While stressing that FIC suits Sky’s business model, Brooks said that it calls for controlled access via the MHEG ‘red button’ or other dedicated channel as it is not 2D-compatible – which for a public service broadcaster would mean wasteful simulcasting.
Not only is SC inherently more bandwidth-efficient, as the delta signal only adds between 20% and 60% which in turn can be fed into a normal statistically multiplexed channel bundle, but requires no simulcasting as it is 2D-compatible. However this necessitates significant infrastuctural changes, plus more intense processing at the receiver end.

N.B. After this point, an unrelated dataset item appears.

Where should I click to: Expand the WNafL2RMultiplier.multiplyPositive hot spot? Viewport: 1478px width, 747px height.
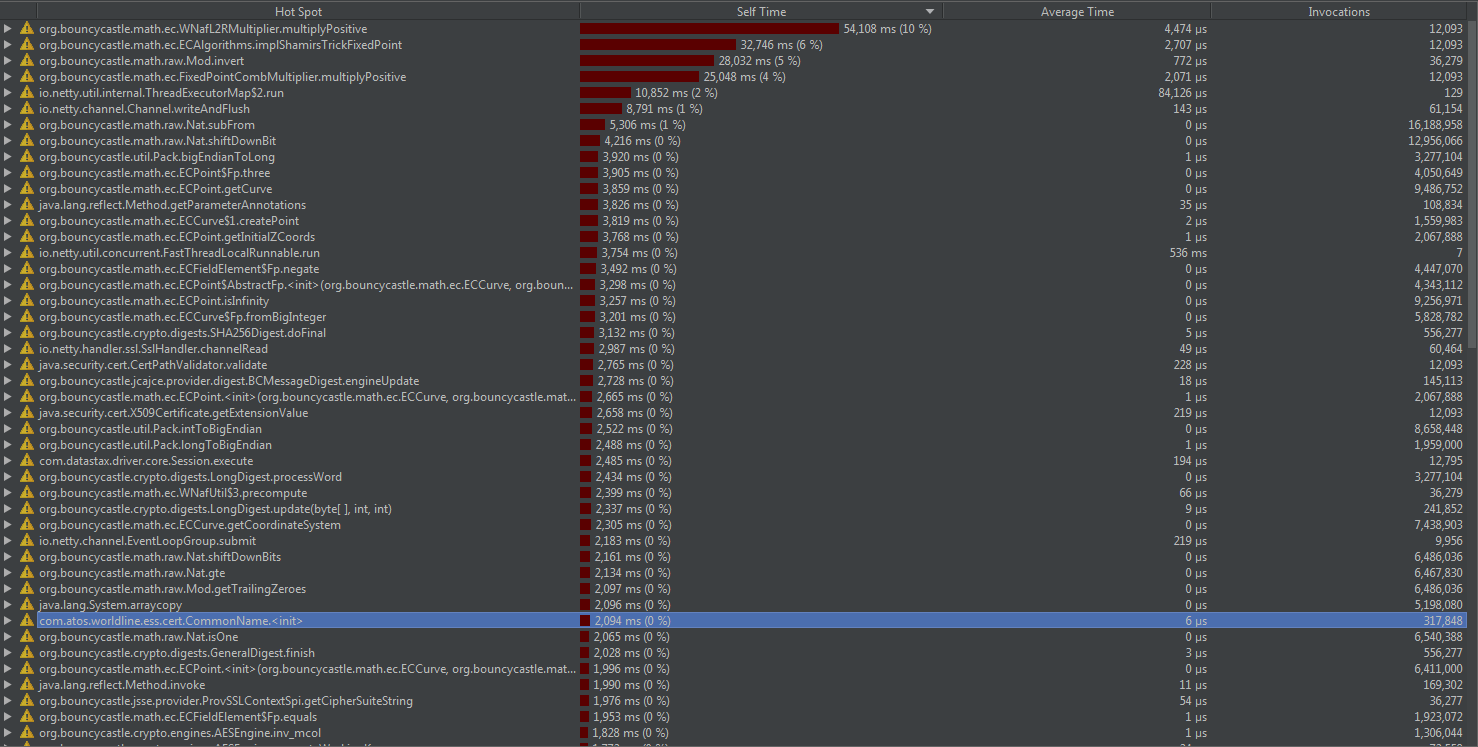8,28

Incidentally some of the leading 3D producers attending the recent 3D Masters conference believe that a separate, slower cut is needed for 3D – so challenging any suggestion that 2D/3D compatibility is desirable or even possible.
“Modern sets already contain up to five processor chips so we don’t see receiver decoding power as a problem,” said Brooks. “Also the technology used over the air can differ from that employed for connection to the set.” This invites the development of dual-mode STBs, capable of decoding both frame- and delta-based 3D broadcasting methods while delivering signals to the set through a standard protocol such as HDMI.
Earlier last week BBC Head of HD and 3D, Danielle Nagler, announced that the Corporation was hoping to capture portions of the London 2012 Olympics in 3D, notably the opening and closing ceremonies, but the BBC has yet to make any commitments on 3DTV broadcasting.